The best performers will determine the baseline for the state of robotics, Dr. Gill Pratt, DARPA’s Robotics Challenge program manager, said during a recent teleconference. And DARPA will fund up to eight of the highest-scoring teams for another year as they move on to the DRC Finals in 2014, after which one team will receive a $2 million prize.

“The purpose of the program is to develop technology that can help make us much more robust to natural and manmade disasters,” Pratt explained.

“In particular,” he added, “we’re looking at robotic technology that can allow us to mitigate the extent of a disaster during the first hours and days while the disaster is still unfolding.”

DARPA was directly inspired to create the program by the 2011 accident at Japan’s Fukushima Daiichi nuclear power station, Pratt said, which was caused when an earthquake and tsunami knocked out backup power systems needed to cool the plant’s reactors, causing three of them to undergo fuel melting, hydrogen explosions and radioactive releases.

“During the first 24 hours there,” he said, “if only human beings had been able to go into the reactor buildings and vent built-up gas that was accumulating inside the reactors, the explosions that occurred might have been prevented and the disaster would not have been as severe.”

That’s just one example, Pratt added.

“We don’t know what the next disaster will be, so the technology we’re trying to develop [will] allow human beings and robots working together to have an effect on evolving disasters in environments that are too dangerous for human beings to go into by themselves,” he said.
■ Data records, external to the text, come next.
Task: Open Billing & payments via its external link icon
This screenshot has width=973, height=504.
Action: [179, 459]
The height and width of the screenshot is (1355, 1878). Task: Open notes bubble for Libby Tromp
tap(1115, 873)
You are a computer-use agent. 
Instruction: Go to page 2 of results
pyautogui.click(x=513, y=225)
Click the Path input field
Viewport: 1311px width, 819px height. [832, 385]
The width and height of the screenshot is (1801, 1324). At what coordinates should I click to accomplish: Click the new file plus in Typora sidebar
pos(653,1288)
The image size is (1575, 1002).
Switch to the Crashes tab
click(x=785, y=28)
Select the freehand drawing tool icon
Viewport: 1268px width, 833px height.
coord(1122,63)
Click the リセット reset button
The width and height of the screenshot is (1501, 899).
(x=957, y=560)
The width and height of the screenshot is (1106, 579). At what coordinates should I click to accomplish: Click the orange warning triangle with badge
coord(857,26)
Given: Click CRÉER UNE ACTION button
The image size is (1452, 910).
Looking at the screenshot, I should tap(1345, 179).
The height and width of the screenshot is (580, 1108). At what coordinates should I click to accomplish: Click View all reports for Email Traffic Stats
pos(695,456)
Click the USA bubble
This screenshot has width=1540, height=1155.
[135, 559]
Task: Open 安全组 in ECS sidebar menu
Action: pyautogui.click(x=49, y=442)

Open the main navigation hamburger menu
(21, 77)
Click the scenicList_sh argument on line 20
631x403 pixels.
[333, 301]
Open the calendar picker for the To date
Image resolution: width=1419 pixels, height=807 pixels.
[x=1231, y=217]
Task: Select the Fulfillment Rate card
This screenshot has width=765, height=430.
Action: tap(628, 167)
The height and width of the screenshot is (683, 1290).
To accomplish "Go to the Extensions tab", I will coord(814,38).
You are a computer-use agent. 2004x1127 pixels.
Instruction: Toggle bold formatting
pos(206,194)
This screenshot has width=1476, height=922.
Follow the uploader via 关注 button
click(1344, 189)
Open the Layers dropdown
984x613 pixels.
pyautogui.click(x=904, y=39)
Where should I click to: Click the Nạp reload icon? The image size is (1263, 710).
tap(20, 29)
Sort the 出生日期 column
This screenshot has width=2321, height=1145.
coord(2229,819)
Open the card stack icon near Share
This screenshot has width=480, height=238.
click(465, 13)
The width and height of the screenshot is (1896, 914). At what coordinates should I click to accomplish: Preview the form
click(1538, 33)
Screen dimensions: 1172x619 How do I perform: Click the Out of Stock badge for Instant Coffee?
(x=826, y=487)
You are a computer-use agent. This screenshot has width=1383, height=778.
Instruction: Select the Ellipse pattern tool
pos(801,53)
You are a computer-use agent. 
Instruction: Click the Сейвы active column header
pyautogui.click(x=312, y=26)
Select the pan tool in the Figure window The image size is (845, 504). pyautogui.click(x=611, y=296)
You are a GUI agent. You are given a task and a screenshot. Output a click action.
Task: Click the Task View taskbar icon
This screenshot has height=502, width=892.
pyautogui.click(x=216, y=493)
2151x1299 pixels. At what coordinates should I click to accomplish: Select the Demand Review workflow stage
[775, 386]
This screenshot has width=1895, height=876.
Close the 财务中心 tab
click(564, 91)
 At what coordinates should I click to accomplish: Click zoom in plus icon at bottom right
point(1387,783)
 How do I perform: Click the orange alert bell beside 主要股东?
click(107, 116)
DARPA is trying to improve robotic mobility and dexterity to achieve the following goals for disaster-response robots, Pratt said:

-- The robots have to work in environments that are engineered for people, including environments that are degraded by an evolving disaster;

-- The robots have to be able to use human tools, everything from screwdrivers to fire trucks that may be available in the disaster area; and

-- The robots must have an improved human-to-robot interface, to reduce the amount of training needed by personnel who are experts in handling disasters but not necessarily in handling robots.
...
This program has the potential to develop robot that will go well beyond disaster response efforts and actually help fighters on the battlefield.  We are in the very early stages of this technology, but it has great potential.